__Recorded information__
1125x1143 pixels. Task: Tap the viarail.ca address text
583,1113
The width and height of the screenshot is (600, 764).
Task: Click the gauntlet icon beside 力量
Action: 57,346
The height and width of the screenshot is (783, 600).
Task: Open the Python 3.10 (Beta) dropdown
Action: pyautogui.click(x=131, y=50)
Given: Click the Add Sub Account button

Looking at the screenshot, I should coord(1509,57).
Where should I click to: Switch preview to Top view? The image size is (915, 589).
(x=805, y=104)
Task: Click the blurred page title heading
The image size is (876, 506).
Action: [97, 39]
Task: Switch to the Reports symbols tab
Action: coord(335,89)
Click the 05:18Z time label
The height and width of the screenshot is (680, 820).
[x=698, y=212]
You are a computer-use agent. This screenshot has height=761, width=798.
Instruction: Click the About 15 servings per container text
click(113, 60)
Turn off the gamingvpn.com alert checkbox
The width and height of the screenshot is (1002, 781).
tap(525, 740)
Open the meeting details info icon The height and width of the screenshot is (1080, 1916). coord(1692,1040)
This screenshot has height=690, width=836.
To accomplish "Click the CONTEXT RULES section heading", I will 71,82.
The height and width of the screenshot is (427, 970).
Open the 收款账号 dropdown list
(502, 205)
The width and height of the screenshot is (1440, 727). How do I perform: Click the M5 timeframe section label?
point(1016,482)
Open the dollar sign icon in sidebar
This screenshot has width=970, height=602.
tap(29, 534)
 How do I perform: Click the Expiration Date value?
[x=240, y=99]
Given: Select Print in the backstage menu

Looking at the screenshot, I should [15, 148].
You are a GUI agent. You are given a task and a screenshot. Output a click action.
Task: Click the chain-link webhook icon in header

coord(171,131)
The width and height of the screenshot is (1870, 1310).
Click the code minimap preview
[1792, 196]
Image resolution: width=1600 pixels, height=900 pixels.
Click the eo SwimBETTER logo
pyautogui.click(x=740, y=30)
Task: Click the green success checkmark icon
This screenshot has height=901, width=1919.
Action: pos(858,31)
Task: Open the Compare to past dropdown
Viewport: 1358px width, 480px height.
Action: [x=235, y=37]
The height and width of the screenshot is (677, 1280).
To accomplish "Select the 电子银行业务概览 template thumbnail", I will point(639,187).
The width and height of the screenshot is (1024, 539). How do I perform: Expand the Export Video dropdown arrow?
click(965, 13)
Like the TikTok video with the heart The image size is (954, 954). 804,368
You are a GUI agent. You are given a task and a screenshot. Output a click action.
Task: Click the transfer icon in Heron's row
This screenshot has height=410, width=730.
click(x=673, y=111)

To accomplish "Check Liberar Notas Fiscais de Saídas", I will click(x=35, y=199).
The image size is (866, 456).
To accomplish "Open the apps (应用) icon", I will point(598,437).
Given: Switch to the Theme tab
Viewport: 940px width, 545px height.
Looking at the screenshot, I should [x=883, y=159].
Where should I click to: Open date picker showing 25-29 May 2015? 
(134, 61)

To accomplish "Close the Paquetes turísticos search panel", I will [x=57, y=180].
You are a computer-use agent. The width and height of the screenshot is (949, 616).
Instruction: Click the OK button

__What you are asked to do__
Only a number is wanted here: the count of lines above that contain the word "will".

__Your response__
5